COM6012 Scalable Machine Learning
Summary |
This module will focus on technologies and algorithms that can be applied to data at a very large scale (e.g. population level). From a theoretical perspective it will focus on parallelization of algorithms and algorithmic approaches such as stochastic gradient descent. There will also be a significant practical element to the module that will focus on approaches to deploying scalable ML in practice such as SPARK, programming languages such as Python/Scala and deployment on high performance computing platforms/clusters. |
Session |
Spring 2024/25 |
Credits |
15 |
Assessment |
- Formal examination
- Assignment
|
Lecturer(s) |
Dr Haiping Lu, Mr Tahsinur Khan & Dr Shuo Zhou |
Resources |
Unconfirmed practical marks when available |
Aims |
This unit aims to provide a deeper understanding of the fundamental technologies underlying data analytics at scale.
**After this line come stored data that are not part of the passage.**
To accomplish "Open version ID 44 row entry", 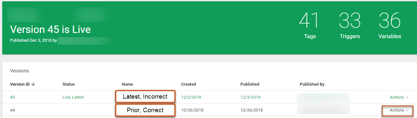I will 12,110.
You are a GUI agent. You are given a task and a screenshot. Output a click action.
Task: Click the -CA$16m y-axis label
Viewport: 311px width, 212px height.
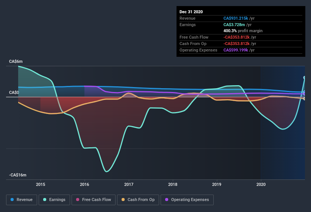tap(18, 175)
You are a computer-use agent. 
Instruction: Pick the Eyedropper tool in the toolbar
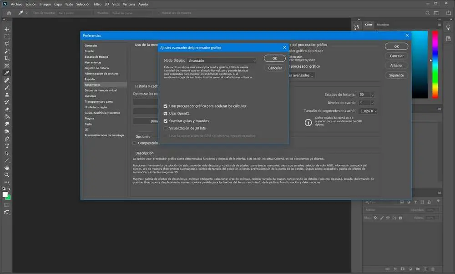coord(7,73)
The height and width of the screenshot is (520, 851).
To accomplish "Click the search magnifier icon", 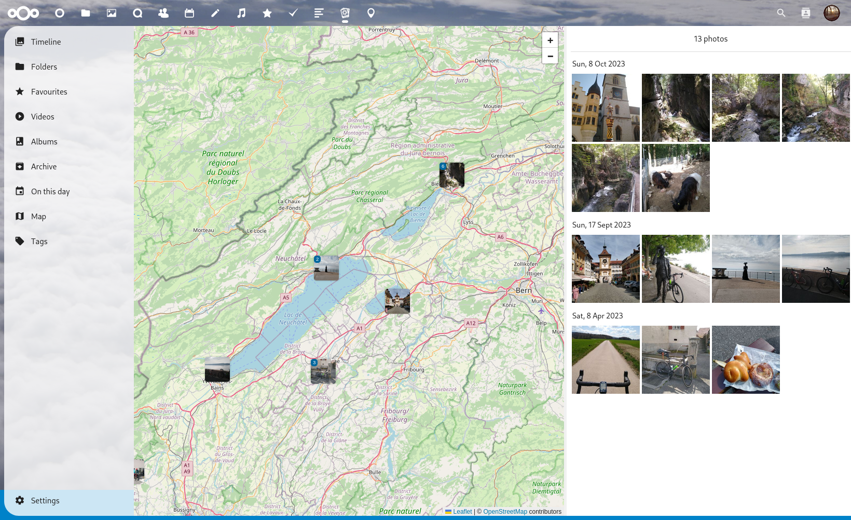I will pos(781,13).
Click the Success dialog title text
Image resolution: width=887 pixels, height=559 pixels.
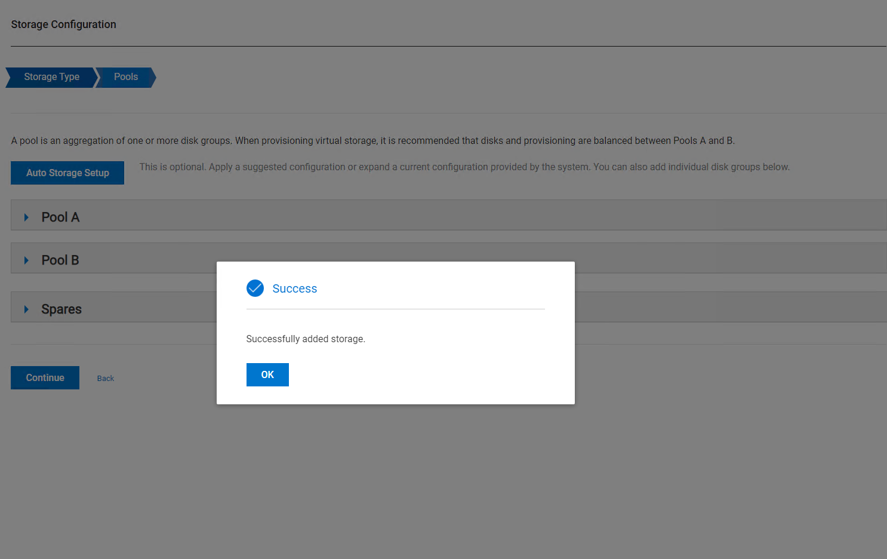point(295,289)
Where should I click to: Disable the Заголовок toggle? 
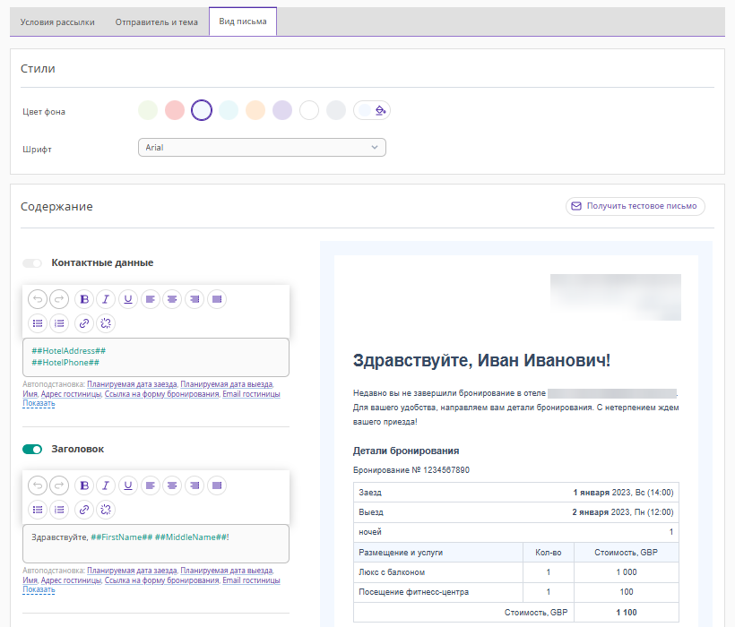pyautogui.click(x=32, y=450)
In particular it will provide advanced understanding of
- parallelization of algorithms and algorithmic approaches such as stochastic gradient descent
- practical skills relating to the deployment of scalable ML
|
Learning Outcomes |
By the end of the unit, a student will be able to
- understand the theoretical issues and wider context relating to ML at scale
- understand practical parallelization of algorithms and algorithmic approaches using such techniques as stochastic gradient descent;
- deploy a practical implementation of ML at scale, using SPARK, and programming languages such as Python/Scala;
- deployment onto high performance computing platforms/clusters.
|
Content |
Introduction
- Spark overview
- Scala programming
Spark & HPC
- Spark DataFrame/dataset
- Machine learning pipeline
- High performance computing
Parallelization & optimization in Spark
- Parallelization
- Optimization
Scalable logistic regression & applications
Scalable GLM & applications
Scalable decision trees & applications
Scalable neural networks
Scalable matrix factorization for collaborative filtering & applications
Scalable KMeans clustering & applications
Scalable PCA for dimensionality reduction & applications
Other topics
|
Restrictions |
Optional modules within the department have limited capacity. We will always try to accommodate all students but cannot guarantee a place. |
Teaching Method |
Lectures, laboratory classes. |
Feedback |
Immediately for exercises in laboratory classes. After each coursework stage through debriefing lecture and individual marking. |
|